What the task requires ::
Can you set down the records below verbatim, starting at the line that contains "Task: Open browser Settings and more menu" and ending at the line that contains "The image size is (1176, 1025). (142, 103)"?
** START **
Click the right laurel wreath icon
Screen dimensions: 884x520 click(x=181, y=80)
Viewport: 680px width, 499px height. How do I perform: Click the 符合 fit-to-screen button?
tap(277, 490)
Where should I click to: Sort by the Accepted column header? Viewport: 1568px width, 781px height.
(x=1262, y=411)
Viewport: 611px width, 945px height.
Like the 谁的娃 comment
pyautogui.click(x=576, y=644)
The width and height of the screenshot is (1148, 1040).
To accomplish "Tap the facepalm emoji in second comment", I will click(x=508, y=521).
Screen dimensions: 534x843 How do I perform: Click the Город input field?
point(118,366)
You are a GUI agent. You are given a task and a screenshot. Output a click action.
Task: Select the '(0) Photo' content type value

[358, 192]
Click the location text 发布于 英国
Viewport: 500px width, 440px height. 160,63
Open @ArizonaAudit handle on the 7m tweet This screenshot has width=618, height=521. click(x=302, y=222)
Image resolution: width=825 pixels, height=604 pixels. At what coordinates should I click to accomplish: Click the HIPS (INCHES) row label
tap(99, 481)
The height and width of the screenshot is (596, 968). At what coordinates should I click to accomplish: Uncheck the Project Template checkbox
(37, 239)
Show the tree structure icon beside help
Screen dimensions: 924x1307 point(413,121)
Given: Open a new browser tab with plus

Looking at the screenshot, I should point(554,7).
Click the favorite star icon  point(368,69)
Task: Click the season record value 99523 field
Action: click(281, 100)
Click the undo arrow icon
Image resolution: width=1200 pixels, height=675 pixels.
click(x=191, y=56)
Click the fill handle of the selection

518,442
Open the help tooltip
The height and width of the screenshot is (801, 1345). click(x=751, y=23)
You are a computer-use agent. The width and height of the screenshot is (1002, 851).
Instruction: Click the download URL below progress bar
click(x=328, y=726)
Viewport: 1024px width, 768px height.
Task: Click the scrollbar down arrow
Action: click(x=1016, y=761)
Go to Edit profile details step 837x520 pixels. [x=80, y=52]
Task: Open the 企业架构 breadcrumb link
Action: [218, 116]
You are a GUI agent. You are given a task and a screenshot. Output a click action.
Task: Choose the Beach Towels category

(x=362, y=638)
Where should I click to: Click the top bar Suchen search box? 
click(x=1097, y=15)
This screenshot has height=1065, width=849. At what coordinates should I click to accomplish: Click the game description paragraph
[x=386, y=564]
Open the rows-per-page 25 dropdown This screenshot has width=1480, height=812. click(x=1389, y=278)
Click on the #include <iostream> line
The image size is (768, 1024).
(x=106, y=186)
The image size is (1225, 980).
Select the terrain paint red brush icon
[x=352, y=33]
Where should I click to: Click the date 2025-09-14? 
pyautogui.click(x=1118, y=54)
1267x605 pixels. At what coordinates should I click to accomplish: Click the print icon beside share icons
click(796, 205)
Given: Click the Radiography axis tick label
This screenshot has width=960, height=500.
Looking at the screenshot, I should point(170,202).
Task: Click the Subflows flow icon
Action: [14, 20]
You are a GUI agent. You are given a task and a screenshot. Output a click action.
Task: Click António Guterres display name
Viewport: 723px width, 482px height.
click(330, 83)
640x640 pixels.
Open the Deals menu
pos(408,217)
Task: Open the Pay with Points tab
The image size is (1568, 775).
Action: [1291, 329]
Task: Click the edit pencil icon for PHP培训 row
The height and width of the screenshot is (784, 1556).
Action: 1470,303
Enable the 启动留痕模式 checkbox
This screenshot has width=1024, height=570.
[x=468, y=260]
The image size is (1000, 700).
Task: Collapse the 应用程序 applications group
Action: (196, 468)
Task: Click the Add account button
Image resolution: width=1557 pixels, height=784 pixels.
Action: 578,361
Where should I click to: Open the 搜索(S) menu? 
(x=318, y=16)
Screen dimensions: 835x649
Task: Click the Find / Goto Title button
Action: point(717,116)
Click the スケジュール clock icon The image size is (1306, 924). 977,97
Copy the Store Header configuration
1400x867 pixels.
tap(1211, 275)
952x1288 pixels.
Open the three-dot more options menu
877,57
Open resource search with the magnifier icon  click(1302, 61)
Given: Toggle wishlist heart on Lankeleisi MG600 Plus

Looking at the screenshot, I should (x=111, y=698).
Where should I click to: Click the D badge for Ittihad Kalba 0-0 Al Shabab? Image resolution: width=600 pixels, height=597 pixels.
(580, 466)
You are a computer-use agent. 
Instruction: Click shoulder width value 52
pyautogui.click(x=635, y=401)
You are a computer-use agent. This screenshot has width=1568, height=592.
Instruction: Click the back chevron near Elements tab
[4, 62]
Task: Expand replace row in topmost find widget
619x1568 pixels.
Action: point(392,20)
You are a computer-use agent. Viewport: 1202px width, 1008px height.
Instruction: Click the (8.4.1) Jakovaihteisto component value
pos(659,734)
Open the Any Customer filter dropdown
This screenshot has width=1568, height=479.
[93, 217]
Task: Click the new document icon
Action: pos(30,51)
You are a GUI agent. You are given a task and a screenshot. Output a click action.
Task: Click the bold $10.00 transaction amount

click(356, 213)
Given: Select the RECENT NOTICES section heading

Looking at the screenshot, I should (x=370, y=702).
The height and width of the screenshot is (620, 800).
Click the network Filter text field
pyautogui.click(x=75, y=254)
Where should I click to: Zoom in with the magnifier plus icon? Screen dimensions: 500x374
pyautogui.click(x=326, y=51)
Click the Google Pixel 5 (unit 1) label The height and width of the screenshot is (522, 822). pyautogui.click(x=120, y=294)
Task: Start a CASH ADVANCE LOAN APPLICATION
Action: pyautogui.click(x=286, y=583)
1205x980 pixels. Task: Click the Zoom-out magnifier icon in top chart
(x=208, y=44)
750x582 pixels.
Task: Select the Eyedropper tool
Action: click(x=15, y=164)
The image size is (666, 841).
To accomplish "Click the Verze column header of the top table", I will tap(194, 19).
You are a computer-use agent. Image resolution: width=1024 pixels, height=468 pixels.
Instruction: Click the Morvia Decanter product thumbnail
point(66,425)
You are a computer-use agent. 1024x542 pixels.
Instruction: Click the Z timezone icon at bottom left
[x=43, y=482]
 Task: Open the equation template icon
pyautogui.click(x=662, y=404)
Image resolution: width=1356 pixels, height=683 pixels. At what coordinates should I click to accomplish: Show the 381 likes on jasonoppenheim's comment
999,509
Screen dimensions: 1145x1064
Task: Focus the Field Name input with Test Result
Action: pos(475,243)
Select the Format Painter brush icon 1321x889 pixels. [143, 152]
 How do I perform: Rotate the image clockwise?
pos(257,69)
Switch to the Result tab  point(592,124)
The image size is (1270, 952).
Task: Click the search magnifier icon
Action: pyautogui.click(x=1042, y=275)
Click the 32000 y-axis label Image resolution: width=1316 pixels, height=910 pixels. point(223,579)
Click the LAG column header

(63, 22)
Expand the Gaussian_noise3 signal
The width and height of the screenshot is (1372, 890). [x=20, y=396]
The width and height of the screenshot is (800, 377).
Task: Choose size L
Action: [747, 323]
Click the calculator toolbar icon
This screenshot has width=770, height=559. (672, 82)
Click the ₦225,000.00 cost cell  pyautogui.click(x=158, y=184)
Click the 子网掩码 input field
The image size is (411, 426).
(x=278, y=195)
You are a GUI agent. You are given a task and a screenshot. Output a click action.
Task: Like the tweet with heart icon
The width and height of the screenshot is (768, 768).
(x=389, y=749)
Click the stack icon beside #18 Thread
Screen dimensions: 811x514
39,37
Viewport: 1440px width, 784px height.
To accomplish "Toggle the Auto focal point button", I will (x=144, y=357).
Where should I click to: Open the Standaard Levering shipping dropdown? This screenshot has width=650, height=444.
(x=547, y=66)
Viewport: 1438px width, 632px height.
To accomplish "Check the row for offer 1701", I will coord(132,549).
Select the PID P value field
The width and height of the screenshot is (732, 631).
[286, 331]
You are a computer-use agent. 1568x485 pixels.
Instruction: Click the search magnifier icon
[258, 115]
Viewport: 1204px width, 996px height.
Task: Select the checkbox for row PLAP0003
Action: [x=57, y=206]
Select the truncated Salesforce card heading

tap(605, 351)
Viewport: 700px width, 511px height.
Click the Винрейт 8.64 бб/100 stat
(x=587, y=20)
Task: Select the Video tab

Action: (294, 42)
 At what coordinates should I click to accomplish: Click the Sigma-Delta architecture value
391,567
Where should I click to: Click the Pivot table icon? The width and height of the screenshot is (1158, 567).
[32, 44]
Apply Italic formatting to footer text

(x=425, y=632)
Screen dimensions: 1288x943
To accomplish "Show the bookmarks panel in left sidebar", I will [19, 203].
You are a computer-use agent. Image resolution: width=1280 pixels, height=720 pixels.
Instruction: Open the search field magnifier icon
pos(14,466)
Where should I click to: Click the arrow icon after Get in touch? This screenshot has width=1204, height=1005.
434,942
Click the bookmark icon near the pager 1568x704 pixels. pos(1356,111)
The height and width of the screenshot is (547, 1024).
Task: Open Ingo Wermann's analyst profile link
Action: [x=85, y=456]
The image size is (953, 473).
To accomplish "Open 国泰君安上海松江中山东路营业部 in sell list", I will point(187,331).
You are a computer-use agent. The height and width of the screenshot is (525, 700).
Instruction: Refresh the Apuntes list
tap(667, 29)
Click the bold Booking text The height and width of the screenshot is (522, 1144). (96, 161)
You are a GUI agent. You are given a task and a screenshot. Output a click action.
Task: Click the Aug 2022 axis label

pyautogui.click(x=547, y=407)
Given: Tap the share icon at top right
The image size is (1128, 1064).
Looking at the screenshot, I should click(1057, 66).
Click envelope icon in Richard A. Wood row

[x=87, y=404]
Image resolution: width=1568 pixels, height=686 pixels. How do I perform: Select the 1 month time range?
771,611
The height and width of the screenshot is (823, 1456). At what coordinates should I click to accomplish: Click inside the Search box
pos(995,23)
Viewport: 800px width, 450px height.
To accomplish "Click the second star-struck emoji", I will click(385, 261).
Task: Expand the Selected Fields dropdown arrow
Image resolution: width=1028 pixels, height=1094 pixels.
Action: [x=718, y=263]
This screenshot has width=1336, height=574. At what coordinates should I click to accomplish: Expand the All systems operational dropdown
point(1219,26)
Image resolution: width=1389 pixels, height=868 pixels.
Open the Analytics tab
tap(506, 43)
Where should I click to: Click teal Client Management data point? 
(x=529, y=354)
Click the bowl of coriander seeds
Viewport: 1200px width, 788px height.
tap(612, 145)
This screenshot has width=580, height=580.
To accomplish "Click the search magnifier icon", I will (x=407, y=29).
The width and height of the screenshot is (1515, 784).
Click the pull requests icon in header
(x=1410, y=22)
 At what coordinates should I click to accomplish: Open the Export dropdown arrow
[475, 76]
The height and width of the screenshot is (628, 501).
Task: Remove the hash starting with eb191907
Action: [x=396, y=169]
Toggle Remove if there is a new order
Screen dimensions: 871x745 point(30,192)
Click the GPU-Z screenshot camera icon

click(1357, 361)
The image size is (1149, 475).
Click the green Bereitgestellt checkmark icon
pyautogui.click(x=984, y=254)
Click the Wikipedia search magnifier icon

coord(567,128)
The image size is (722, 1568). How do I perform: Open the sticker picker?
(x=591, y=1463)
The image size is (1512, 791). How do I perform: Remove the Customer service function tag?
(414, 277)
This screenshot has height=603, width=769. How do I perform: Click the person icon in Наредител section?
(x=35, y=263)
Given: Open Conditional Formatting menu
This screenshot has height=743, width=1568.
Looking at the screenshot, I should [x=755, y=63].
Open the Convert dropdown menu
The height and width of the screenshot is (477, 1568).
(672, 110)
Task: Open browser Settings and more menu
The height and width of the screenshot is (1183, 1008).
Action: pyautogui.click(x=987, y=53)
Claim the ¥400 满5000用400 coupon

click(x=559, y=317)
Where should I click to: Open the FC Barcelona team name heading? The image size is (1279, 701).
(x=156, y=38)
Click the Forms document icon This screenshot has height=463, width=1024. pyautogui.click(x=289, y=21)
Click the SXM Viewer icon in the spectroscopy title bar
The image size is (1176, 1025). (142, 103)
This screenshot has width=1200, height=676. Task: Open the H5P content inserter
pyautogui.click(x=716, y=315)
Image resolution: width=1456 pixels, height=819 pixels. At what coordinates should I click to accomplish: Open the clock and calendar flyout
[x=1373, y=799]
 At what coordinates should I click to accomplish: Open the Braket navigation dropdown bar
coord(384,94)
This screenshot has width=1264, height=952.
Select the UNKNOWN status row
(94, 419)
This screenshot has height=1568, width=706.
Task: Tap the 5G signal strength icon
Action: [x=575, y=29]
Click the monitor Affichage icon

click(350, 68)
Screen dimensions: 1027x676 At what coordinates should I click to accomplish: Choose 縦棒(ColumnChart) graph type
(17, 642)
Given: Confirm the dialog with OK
** END **
Exercise response ::
Task: Open browser Settings and more menu
The height and width of the screenshot is (1183, 1008).
Action: pyautogui.click(x=987, y=53)
Claim the ¥400 满5000用400 coupon

click(x=559, y=317)
Where should I click to: Open the FC Barcelona team name heading? The image size is (1279, 701).
(x=156, y=38)
Click the Forms document icon This screenshot has height=463, width=1024. pyautogui.click(x=289, y=21)
Click the SXM Viewer icon in the spectroscopy title bar
The image size is (1176, 1025). (142, 103)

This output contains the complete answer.